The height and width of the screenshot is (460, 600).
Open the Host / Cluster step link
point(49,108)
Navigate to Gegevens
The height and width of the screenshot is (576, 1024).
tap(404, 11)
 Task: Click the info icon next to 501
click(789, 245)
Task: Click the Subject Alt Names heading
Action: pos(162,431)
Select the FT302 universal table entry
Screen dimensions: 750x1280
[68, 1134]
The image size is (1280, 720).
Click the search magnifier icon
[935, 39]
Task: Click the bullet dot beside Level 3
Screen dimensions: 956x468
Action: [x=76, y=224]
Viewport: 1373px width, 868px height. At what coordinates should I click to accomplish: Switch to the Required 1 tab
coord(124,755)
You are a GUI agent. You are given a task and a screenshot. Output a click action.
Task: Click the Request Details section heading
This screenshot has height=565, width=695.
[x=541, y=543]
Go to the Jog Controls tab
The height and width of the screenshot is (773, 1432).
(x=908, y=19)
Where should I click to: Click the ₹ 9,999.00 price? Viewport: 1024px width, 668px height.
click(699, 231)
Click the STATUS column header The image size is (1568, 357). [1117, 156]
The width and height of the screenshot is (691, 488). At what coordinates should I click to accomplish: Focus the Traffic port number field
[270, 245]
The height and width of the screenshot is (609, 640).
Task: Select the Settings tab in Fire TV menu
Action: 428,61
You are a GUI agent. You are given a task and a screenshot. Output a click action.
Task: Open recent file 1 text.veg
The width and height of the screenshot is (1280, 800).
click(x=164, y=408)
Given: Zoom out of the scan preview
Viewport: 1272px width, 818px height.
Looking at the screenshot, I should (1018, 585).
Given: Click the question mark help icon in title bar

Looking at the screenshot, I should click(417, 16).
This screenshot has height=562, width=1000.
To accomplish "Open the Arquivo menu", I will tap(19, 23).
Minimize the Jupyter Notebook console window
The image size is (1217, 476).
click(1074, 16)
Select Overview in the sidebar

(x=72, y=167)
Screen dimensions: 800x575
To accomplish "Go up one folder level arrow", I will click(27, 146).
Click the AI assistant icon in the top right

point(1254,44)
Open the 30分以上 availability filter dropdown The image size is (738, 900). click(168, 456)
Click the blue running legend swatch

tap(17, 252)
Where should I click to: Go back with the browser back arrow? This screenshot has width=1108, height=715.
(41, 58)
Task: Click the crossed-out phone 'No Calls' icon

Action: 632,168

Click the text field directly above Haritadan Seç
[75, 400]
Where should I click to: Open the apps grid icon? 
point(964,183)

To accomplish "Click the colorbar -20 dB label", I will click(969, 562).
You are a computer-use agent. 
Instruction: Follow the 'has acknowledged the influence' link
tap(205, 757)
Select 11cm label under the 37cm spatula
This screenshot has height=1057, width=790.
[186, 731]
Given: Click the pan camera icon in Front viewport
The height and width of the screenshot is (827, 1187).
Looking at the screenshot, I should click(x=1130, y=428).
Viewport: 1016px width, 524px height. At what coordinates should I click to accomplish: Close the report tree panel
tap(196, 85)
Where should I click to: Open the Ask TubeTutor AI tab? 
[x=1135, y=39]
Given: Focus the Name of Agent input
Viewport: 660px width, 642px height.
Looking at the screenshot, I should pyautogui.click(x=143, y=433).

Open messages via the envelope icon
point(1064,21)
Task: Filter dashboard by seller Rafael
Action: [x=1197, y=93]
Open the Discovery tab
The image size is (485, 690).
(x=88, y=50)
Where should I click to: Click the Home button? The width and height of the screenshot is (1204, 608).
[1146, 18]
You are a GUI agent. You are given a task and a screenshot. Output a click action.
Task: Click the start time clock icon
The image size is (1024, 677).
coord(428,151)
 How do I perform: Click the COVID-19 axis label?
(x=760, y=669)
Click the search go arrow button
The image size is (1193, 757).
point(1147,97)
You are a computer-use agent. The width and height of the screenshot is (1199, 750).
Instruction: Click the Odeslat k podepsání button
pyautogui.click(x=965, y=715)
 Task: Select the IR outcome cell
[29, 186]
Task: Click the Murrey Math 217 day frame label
※ ※ ※
__Task directions__: The material above needs to be copied out in full, exactly as given.

__Exercise result__:
The height and width of the screenshot is (460, 600).
Open the Host / Cluster step link
point(49,108)
Navigate to Gegevens
The height and width of the screenshot is (576, 1024).
tap(404, 11)
 Task: Click the info icon next to 501
click(789, 245)
Task: Click the Subject Alt Names heading
Action: pos(162,431)
Select the FT302 universal table entry
Screen dimensions: 750x1280
[68, 1134]
The image size is (1280, 720).
Click the search magnifier icon
[935, 39]
Task: Click the bullet dot beside Level 3
Screen dimensions: 956x468
Action: [x=76, y=224]
Viewport: 1373px width, 868px height. At what coordinates should I click to accomplish: Switch to the Required 1 tab
coord(124,755)
You are a GUI agent. You are given a task and a screenshot. Output a click action.
Task: Click the Request Details section heading
This screenshot has height=565, width=695.
[x=541, y=543]
Go to the Jog Controls tab
The height and width of the screenshot is (773, 1432).
(x=908, y=19)
Where should I click to: Click the ₹ 9,999.00 price? Viewport: 1024px width, 668px height.
click(699, 231)
Click the STATUS column header The image size is (1568, 357). [1117, 156]
The width and height of the screenshot is (691, 488). At what coordinates should I click to accomplish: Focus the Traffic port number field
[270, 245]
The height and width of the screenshot is (609, 640).
Task: Select the Settings tab in Fire TV menu
Action: 428,61
You are a GUI agent. You are given a task and a screenshot. Output a click action.
Task: Open recent file 1 text.veg
The width and height of the screenshot is (1280, 800).
click(x=164, y=408)
Given: Zoom out of the scan preview
Viewport: 1272px width, 818px height.
Looking at the screenshot, I should (1018, 585).
Given: Click the question mark help icon in title bar

Looking at the screenshot, I should click(417, 16).
This screenshot has height=562, width=1000.
To accomplish "Open the Arquivo menu", I will tap(19, 23).
Minimize the Jupyter Notebook console window
The image size is (1217, 476).
click(1074, 16)
Select Overview in the sidebar

(x=72, y=167)
Screen dimensions: 800x575
To accomplish "Go up one folder level arrow", I will click(27, 146).
Click the AI assistant icon in the top right

point(1254,44)
Open the 30分以上 availability filter dropdown The image size is (738, 900). click(168, 456)
Click the blue running legend swatch

tap(17, 252)
Where should I click to: Go back with the browser back arrow? This screenshot has width=1108, height=715.
(41, 58)
Task: Click the crossed-out phone 'No Calls' icon

Action: 632,168

Click the text field directly above Haritadan Seç
[75, 400]
Where should I click to: Open the apps grid icon? 
point(964,183)

To accomplish "Click the colorbar -20 dB label", I will click(969, 562).
You are a computer-use agent. 
Instruction: Follow the 'has acknowledged the influence' link
tap(205, 757)
Select 11cm label under the 37cm spatula
This screenshot has height=1057, width=790.
[186, 731]
Given: Click the pan camera icon in Front viewport
The height and width of the screenshot is (827, 1187).
Looking at the screenshot, I should click(x=1130, y=428).
Viewport: 1016px width, 524px height. At what coordinates should I click to accomplish: Close the report tree panel
tap(196, 85)
Where should I click to: Open the Ask TubeTutor AI tab? 
[x=1135, y=39]
Given: Focus the Name of Agent input
Viewport: 660px width, 642px height.
Looking at the screenshot, I should pyautogui.click(x=143, y=433).

Open messages via the envelope icon
point(1064,21)
Task: Filter dashboard by seller Rafael
Action: [x=1197, y=93]
Open the Discovery tab
The image size is (485, 690).
(x=88, y=50)
Where should I click to: Click the Home button? The width and height of the screenshot is (1204, 608).
[1146, 18]
You are a GUI agent. You are given a task and a screenshot. Output a click action.
Task: Click the start time clock icon
The image size is (1024, 677).
coord(428,151)
 How do I perform: Click the COVID-19 axis label?
(x=760, y=669)
Click the search go arrow button
The image size is (1193, 757).
point(1147,97)
You are a computer-use agent. The width and height of the screenshot is (1199, 750).
Instruction: Click the Odeslat k podepsání button
pyautogui.click(x=965, y=715)
 Task: Select the IR outcome cell
[29, 186]
Task: Click the Murrey Math 217 day frame label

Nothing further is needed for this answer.